Surrounding God’s throne but at a greater distance, John saw the 24 elders representing all God’s people on earth (the 12 tribes of the Jews and the 12 apostles who are the foundation of the New Testament church): assuring us that that is our home, for those representing us are there already.
Put together these parts of the vision and we are reminded, as we sang that night:
There is a higher throne than all this world has known,
Where faithful ones from every tongue will one day come ...
And there we’ll find a home, our life before the throne;
We’ll honour him in perfect song, where we belong.
The thunder and lightning coming from the throne teach us that God’s reign is altogether more powerful, and more to be feared, than all the ragings of those - whether men or devils - who oppose him.
The four living creatures John describes, in their creaturely and human variety and yet singing one song, assure us that God’s power operates through every aspect of his universe. In all the collisions of nature and history, the Spirit of the living God is there. The whole cosmos dances to his tune and moves as one at his command. And their song -
'Holy, holy, holy Lord God the All-mighty, the Eternal One
You are worthy to receive glory, honour and power,
For You created everything, and it is by Your will that they have their being' -
- their song tells that the story being told through it all, and which we shall see put on display whatever the attempts of devils and men to resist it, is the glory of God.

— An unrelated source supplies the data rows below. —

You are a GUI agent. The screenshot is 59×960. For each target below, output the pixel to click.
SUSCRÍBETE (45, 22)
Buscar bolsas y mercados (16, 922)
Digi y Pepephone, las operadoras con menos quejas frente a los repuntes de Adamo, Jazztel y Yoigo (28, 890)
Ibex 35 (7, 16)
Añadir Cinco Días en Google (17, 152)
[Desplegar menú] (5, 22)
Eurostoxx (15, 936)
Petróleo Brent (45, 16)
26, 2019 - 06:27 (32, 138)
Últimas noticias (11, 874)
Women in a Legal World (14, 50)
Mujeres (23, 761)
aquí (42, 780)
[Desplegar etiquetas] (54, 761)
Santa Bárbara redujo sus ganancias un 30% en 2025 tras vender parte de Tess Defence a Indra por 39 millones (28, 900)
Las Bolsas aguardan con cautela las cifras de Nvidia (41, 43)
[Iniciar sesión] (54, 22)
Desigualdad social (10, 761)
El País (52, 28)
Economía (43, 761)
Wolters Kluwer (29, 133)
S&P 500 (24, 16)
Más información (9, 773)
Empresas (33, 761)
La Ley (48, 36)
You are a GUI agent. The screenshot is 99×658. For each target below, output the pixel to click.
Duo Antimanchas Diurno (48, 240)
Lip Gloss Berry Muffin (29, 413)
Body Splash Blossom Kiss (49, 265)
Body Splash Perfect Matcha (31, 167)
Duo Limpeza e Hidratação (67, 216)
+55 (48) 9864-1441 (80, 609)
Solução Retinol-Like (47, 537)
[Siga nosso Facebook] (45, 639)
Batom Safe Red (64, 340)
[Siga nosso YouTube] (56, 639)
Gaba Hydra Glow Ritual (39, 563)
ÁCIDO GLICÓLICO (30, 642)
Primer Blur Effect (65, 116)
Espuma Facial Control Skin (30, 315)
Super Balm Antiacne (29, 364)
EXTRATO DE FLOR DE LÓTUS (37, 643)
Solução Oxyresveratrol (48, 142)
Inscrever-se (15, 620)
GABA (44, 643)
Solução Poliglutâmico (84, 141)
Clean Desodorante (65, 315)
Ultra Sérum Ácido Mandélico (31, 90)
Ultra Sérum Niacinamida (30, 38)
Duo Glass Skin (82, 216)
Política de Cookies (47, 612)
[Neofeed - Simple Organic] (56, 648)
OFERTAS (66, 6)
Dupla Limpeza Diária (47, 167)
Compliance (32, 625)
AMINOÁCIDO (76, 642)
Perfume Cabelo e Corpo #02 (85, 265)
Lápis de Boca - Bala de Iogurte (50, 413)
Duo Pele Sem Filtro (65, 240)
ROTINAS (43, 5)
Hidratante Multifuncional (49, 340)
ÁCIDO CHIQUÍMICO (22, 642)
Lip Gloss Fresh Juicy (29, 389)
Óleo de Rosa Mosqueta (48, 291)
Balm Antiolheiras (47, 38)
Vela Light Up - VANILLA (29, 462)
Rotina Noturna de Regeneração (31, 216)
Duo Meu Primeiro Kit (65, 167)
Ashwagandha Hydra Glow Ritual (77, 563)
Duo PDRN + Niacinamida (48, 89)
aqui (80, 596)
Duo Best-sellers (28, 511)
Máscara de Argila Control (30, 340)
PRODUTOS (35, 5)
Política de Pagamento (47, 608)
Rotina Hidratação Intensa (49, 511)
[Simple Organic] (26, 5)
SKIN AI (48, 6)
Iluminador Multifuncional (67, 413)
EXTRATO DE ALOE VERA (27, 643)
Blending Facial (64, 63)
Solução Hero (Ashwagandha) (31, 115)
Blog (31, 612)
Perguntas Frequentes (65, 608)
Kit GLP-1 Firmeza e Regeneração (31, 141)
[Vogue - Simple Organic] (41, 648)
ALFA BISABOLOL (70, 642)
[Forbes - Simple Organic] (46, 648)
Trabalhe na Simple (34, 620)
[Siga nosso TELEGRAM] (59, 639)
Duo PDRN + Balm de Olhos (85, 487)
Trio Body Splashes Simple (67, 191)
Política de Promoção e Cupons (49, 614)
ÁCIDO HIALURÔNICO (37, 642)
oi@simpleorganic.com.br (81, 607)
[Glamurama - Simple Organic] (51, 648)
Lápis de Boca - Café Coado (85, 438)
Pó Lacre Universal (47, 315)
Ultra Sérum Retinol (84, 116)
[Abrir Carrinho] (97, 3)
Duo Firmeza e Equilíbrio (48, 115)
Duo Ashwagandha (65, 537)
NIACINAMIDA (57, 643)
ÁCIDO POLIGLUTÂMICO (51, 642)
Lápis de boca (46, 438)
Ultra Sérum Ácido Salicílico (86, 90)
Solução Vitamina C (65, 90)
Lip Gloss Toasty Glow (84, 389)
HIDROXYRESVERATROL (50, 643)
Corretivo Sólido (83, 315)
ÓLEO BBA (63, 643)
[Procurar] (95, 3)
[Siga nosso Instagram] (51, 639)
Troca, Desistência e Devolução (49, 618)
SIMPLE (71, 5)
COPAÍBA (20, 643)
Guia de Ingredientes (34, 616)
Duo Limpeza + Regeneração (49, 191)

The great lesson for us is this: that while things often seem out of control or threatening, and suffering meaningless, John asserts a different interpretation of reality and invites us to take a different view of it. The true picture - that the Lord God is dynamically in control on behalf of his church - gives us significance, and offers us a heavenly Father, and tells us that since the throne of the Almighty is over all, all manner of things shall be well; and even the tragedies will find their explanation, their place and their fulfilment.
We may walk with the world’s Author; and what an Author. It’s OK.
It is inevitable that the world we inhabit in our bodies should tend to dominate our thinking; but the Christian life is far healthier for our not letting it do so. Treat God as king, and let us entrust all to his care.